Later on, Hodgins says that Zack will be in the asylum "forever", hinting that Zack would be in the asylum on a permanent basis and would never be released to the general public. Also, in the episode "The He in the She", Hodgins tells Vincent that Zack would be locked up for the rest of his life.

After eight years from being absent from the show, Zack is mentioned in season 11 "The Movie in the Making." The episode was a "mockumentary" on The Jeffersonian and its partnership with the FBI. When the film crew begins asking Hodgins about Zack, Hodgins becomes visibly shaken.

In "The Monster in the Closet", a serial killer has been discovered and named The Puppeteer, due to the nature of the crimes and how the killer would hang the victims from wires and use them as puppets. The following episode, "The Nightmare Within the Nightmare", which is the season 11 finale, a desiccated body is discovered in an abandoned warehouse. The clothes that the victim is dressed in are the same clothes that Dr. Brennan had donated a few months earlier. A mixtape is left with the body and the songs on the tape are from a songbook printed in Michigan. Over the past few weeks, Dr. Brennan has been having vivid nightmares about a burned attacker; in one dream, Wendell brings Brennan her coffee, and his hands are severely burned. Dr. Brennan begins to break down and sees a therapist to help interpret her dreams. The therapist makes Brennan realize that the attacker is someone she knows but doesn't want to accept who it is.
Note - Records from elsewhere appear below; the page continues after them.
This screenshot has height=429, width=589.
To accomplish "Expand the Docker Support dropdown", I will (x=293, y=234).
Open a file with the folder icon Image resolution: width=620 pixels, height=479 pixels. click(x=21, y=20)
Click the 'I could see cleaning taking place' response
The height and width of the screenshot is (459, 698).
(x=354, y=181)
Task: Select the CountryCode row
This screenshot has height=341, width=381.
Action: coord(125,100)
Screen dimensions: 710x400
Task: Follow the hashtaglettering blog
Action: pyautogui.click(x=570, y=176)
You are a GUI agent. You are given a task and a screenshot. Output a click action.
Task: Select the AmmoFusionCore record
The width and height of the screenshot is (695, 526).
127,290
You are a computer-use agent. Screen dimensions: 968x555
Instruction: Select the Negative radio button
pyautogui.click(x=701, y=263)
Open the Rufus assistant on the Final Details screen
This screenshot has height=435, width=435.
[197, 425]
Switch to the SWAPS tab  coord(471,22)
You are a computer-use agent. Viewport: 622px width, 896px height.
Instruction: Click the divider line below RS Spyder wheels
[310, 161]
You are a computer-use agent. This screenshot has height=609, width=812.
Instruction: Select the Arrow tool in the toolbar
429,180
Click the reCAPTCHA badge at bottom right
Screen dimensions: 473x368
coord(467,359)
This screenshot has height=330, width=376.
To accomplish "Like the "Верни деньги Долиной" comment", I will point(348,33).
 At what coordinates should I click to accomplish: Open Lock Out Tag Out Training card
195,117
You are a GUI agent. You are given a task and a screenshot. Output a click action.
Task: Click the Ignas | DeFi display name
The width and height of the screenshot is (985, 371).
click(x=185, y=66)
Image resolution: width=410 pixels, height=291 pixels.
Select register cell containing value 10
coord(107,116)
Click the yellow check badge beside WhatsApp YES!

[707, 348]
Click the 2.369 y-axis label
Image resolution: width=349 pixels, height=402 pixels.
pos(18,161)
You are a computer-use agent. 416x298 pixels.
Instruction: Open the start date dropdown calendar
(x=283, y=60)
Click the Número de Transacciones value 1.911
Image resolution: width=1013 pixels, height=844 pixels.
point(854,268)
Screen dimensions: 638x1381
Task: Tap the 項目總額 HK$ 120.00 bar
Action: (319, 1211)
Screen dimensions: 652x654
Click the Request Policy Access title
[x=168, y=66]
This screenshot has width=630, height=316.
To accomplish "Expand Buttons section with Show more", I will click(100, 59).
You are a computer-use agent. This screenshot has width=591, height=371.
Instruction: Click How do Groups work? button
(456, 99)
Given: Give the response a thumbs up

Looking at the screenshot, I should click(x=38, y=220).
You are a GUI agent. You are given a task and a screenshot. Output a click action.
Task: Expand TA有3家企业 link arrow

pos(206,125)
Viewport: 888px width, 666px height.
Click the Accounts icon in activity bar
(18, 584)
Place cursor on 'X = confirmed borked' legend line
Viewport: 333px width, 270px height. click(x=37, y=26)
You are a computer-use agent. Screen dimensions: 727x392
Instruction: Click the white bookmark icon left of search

After coming back to the lab, Brennan calls the team because everyone has left. The team, waiting for her at a nearby pub, tells her they left because of an email supposedly sent out by Dr. Brennan. It is soon revealed that the email was sent by The Puppeteer. While on the phone with the team, The Puppeteer comes into the room and disconnects Brennan's call. Booth takes the therapist's notes from Brennan's sessions to piece together the puzzle. Back at the lab, the team goes over all the clues about The Puppeteer. They realize that the dreams about Wendell is a symbol of someone who used to work at the lab. The team becomes silent as they realize who it is; Cam states, "Oh no, it can't be." Booth then races to the hospital where Zack is staying and discovers that Zack has escaped. Later on, as Brennan wakes up, she asks, "Zack?" Zack says, "Dr. Brennan, it is good to see you again. You and I, we have so much to talk about."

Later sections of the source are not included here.